Le rapport souligne que la pandémie qui a précédé et la poussée d’inflation en 2022 ont aggravé la situation. En 2020, le pourcentage de travailleurs en situation d’extrême pauvreté a augmenté pour la première fois en deux décennies, passant de 6,7 % en 2019 à 7,2 %, affectant 8 millions de personnes supplémentaires, en particulier les jeunes et les femmes. Le taux élevé d’inflation en 2022 a encore mis en évidence la vulnérabilité des travailleurs dont les salaires n’ont pas connu d’ajustement à l’inflation : en termes réels, les salaires mensuels ont baissé de 0,9 % en 2022, la première baisse de ce siècle. De plus, les écarts entre les hommes et les femmes restent importants. Ces dernières gagnent 73 cents pour chaque dollar gagné par les hommes dans les pays riches, et 43 cents dans les pays à faible revenu.

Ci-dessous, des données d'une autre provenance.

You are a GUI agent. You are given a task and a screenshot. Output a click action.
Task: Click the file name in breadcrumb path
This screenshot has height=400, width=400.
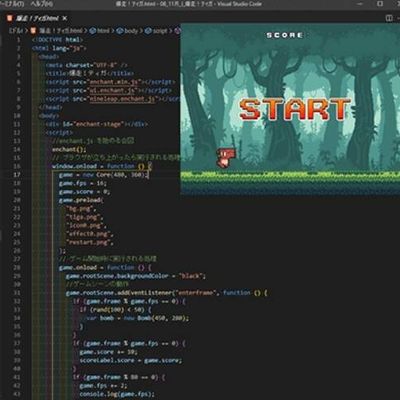pos(61,31)
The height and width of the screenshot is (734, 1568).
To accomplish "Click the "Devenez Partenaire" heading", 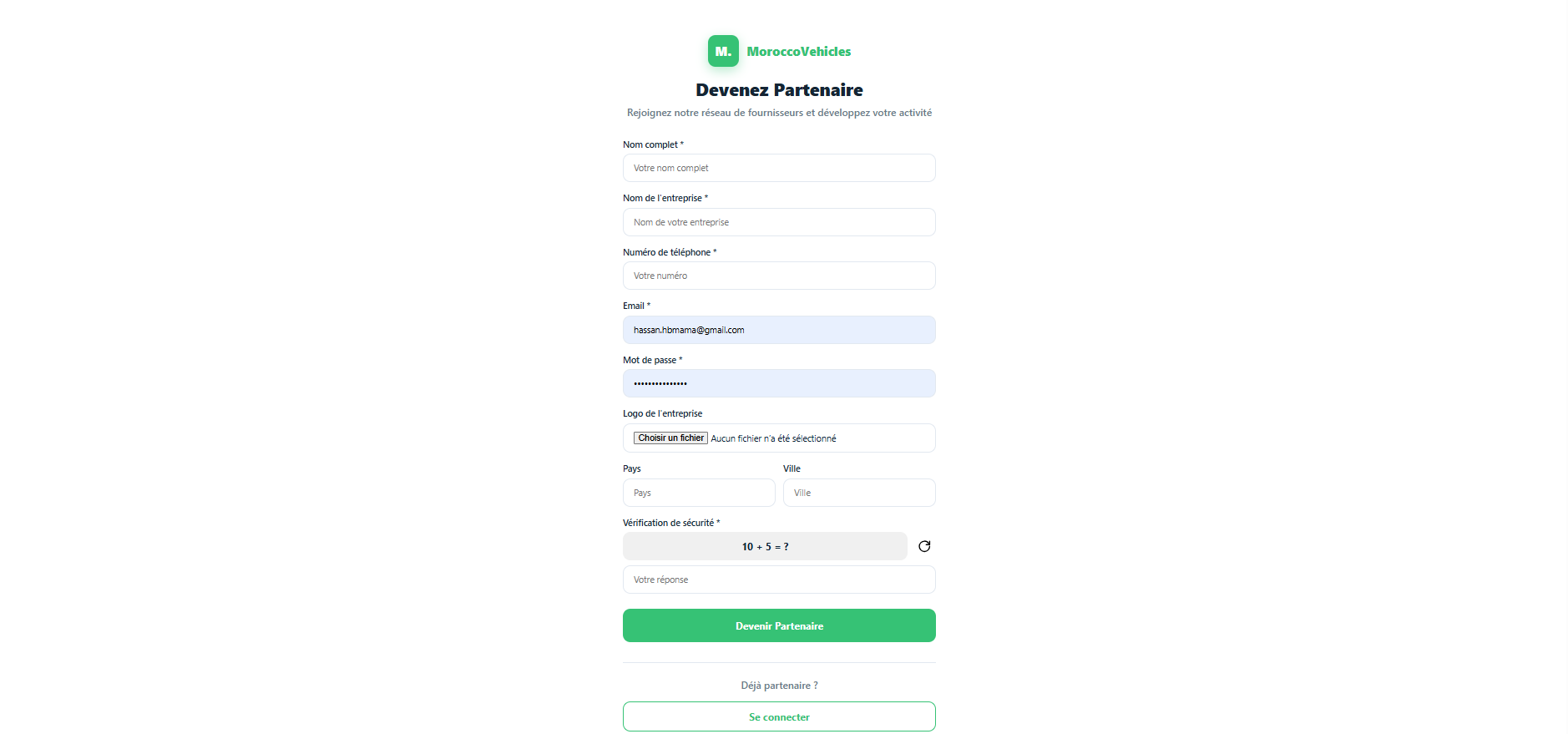I will click(x=779, y=90).
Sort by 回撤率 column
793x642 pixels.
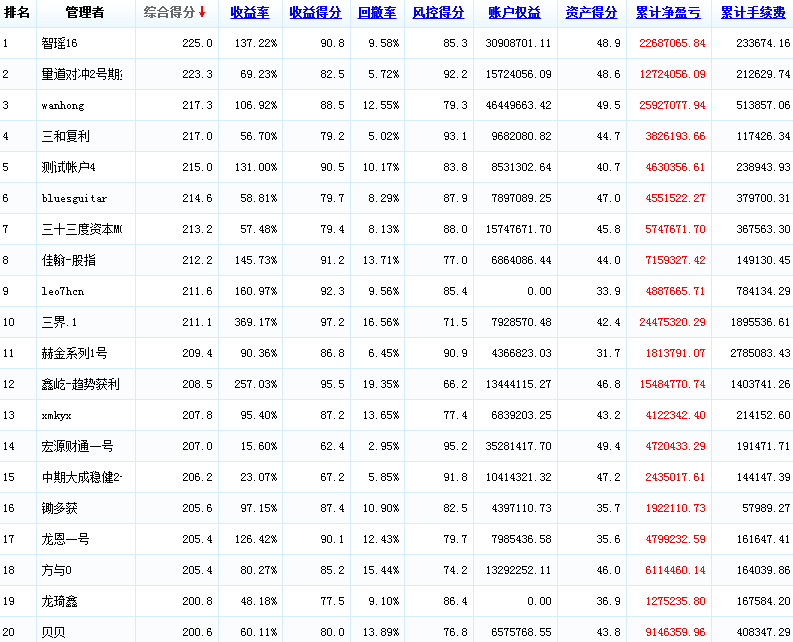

Au Bangladesh et en Inde, près de deux tiers des emplois sont informels et non structurés, mais même aux États-Unis, environ 10 % des travailleurs ont un emploi sur appel, souvent sous une forme irrégulière. La production de plus en plus externalisée et sous-traitée à des « unités économiques flexibles » joue en faveur des entreprises, mais pas des travailleurs, qui ont de moins en moins de garanties. L’émergence de la « gig economy » elle-même ne semble pas être un hasard. Pour M. De Schutter, le rapport « tente d’envoyer un message, à savoir que les salaires ne sont pas immuables, mais qu’ils sont le résultat de relations de pouvoir et que l’État doit prendre le parti du travailleur. De nombreux pays pensent malheureusement que le maintien de salaires bas accroît leur compétitivité dans les chaînes d’approvisionnement mondiales, mais il ne s’agit pas d’une stratégie viable ou durable, car ils ont tous à y perdre. J’ai vu de mes propres yeux au Bangladesh comment plusieurs entreprises de l’industrie de l’habillement faisaient pression sur leurs fournisseurs pour qu’ils réduisent leurs coûts de main-d’œuvre : ce n’est plus acceptable, les travailleurs ont droit à un salaire décent qui leur permette de vivre.